Note: Some of the modules may require additional tools such as cmake and pkg-config


Usage

    asm_graph.py is the main script of the framework. It handles the core functionality of processing binary and assembly files, generating dot graphs, and performing various checks.

asm_graph.py (-a ASM | -b BIN -d OBJDUMP | --add_plugin PLUGIN_NAME PLUGIN_PATH) [OPTIONS]

asm_graph.py options:

  • -h, --help Show this help message and exit
  • -a ASM, --asm ASM Path to assembly file.
  • -b BIN, --bin BIN Path to the binary file.
  • -d OBJDUMP, --objdump OBJDUMP Path to the disassembler (riscv-objdump).
  • -f FUNC, --func FUNC The name of the function that should be extracted. By default, will produce all functions from the text segment.
  • -c BBEXEC, --bbexec BBEXEC Path to the bbexec file.
  • --dot Create dot graphs for functions.
  • --min_exec_count MIN_EXEC_COUNT Minimum number of times BB must be executed to process it with plugins.
  • -s, --singletons Collect singleton basic blocks into the singletons.xlsx.
  • -o OUTPUT, --output OUTPUT The name of the out directory. (by default: cwd/output)
  • --run_plugins Run the enabled plugins from plugins/plugins.json
  • --add_plugin PLUGIN_NAME PLUGIN_PATH Add a custom plugin. Provide plugin name and file path. File must contain a 'run' function with a 'Node' object as input (see plugins/example.py).

Usage examples:

    ASMGraph can be used in two modes, with and without bbexec file.
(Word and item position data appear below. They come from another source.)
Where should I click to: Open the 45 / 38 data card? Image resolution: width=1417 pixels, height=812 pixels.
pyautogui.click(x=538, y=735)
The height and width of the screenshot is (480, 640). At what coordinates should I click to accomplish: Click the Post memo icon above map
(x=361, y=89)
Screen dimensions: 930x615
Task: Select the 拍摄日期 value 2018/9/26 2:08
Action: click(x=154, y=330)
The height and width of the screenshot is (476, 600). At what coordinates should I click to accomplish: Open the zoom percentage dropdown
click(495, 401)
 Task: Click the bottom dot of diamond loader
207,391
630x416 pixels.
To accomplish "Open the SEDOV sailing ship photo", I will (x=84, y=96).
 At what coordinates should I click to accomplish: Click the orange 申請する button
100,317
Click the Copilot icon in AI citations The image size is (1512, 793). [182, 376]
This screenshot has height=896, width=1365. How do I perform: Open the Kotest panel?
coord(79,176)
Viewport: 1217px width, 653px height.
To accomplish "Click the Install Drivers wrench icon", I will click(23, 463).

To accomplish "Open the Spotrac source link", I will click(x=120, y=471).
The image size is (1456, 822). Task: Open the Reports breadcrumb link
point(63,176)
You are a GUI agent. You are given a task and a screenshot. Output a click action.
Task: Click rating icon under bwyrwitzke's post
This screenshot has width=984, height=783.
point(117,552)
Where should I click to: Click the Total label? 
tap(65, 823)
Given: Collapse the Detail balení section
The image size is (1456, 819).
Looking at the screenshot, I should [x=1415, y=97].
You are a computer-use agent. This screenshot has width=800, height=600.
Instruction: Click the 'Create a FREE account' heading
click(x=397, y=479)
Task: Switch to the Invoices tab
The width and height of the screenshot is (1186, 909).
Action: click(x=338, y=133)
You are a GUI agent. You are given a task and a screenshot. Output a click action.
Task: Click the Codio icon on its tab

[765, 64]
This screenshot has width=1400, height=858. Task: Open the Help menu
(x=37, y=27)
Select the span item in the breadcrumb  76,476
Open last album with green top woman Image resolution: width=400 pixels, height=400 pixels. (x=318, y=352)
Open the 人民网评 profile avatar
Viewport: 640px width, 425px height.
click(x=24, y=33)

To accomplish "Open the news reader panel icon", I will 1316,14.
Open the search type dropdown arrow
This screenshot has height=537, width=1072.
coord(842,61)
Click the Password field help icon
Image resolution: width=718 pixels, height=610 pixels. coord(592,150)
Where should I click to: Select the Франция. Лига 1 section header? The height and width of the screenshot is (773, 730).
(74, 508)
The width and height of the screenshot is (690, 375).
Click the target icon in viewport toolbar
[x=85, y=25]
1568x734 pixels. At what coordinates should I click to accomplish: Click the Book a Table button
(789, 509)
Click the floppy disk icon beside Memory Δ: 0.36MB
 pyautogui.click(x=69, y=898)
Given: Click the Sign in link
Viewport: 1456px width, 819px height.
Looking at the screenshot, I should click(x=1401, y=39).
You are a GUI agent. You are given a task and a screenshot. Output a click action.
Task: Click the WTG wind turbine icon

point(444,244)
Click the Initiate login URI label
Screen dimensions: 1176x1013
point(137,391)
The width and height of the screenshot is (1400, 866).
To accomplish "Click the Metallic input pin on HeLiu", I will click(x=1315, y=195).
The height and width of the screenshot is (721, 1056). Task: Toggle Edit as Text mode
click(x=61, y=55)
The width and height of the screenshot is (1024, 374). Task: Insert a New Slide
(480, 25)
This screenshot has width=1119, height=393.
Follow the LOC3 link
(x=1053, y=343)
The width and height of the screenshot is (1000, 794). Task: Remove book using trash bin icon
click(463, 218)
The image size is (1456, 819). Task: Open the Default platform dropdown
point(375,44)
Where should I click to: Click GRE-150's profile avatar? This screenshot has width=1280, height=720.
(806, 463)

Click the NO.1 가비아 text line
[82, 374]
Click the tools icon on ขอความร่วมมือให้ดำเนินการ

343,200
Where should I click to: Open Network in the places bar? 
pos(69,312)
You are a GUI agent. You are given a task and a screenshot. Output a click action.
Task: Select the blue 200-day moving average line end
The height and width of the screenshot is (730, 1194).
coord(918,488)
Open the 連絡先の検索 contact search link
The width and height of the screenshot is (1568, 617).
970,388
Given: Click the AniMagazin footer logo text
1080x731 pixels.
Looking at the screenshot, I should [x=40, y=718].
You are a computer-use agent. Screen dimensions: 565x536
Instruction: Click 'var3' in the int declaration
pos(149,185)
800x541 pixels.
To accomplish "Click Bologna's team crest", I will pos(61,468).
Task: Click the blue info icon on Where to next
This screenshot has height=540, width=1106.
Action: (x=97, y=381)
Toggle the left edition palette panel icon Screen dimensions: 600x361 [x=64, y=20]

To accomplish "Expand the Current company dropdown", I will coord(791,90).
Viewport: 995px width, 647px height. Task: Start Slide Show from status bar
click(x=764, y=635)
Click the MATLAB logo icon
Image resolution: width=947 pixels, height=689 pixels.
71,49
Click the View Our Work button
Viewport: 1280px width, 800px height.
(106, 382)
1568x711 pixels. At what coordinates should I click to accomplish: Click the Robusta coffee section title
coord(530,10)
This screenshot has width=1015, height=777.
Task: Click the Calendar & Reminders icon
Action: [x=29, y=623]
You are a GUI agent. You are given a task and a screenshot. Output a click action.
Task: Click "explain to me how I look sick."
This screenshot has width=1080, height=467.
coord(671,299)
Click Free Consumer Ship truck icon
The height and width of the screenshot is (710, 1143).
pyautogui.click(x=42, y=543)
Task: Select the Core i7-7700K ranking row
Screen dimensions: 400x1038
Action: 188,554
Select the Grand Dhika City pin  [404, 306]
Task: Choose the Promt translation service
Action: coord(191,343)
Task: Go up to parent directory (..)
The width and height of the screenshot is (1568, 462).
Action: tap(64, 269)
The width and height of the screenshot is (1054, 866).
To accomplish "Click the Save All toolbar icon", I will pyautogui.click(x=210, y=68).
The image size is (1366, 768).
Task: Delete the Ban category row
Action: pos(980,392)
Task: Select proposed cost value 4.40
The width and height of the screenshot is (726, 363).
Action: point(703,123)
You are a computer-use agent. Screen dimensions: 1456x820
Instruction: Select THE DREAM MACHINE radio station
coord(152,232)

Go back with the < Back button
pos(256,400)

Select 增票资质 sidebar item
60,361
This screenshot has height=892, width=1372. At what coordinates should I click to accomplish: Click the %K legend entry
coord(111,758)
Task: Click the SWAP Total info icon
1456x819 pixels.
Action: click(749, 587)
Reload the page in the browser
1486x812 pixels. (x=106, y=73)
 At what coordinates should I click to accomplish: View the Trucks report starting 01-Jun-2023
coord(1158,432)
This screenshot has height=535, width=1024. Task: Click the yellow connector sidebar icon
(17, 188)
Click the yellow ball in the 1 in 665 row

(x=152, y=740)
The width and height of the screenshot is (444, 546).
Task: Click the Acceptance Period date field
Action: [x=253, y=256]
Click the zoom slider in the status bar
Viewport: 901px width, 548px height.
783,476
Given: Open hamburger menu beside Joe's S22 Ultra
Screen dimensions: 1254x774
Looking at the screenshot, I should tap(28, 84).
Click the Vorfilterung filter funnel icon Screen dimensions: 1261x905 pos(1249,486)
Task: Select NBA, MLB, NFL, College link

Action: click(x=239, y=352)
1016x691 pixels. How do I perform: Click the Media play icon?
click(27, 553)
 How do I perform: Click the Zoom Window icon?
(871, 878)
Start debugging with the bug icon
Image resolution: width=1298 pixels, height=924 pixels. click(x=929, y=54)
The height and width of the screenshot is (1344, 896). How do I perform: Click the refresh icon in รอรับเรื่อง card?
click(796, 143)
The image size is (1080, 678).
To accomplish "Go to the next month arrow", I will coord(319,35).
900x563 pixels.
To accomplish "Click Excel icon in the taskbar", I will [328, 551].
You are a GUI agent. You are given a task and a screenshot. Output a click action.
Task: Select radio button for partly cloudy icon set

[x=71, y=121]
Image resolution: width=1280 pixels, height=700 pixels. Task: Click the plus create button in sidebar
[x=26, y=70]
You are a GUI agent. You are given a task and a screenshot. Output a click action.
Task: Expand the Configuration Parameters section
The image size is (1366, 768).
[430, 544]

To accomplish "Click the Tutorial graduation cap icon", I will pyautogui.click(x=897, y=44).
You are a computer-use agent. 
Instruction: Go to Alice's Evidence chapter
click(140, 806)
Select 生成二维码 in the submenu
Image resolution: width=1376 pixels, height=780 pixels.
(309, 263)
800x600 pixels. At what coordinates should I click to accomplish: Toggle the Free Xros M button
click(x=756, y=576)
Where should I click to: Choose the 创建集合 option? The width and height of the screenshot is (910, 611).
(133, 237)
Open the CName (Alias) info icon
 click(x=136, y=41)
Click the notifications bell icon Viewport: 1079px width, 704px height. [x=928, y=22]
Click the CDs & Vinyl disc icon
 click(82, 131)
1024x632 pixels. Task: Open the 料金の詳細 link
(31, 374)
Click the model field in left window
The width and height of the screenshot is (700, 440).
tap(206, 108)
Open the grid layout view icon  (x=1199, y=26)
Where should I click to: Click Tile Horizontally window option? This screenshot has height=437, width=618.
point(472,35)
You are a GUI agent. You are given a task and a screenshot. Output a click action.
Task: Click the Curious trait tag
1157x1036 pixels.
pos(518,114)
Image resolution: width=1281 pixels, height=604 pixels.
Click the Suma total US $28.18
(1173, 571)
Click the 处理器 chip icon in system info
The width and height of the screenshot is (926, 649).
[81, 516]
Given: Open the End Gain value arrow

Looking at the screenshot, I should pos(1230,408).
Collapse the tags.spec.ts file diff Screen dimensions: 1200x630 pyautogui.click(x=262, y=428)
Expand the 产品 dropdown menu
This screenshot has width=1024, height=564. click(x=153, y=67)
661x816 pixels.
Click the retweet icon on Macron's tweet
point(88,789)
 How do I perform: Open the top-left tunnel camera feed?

Providing bbexec file opens several opportunities like highlighting the hottest BBs or computing instructions group like llvm-mca.

    To run ASMGraph, you must specify either the assembly file or the binary and the disassembler path.

NOTE: If you disassemble yourself you must pass --no-show-raw-insn option to disassembler


  1. Here is an example to run ASMGraph through binary.
./asm_graph.py -b ./path/to/test.exe --objdump /full/path/to/riscv-**objdump -o output

    In this case, the output directory will contain all function bodies extracted in separate files.


  1. To run ASMGraph through your disassembled file, run the following command.
./asm_graph.py -a ./path/to/test.asm -o output

  1. In order to visualize my_function run the following command.
./asm_graph.py -a ./path/to/test.asm -f my_function --dot -o output

    After this, the output directory will contain my_function.asm and my_function.dot files for function body and visualization files, respectively.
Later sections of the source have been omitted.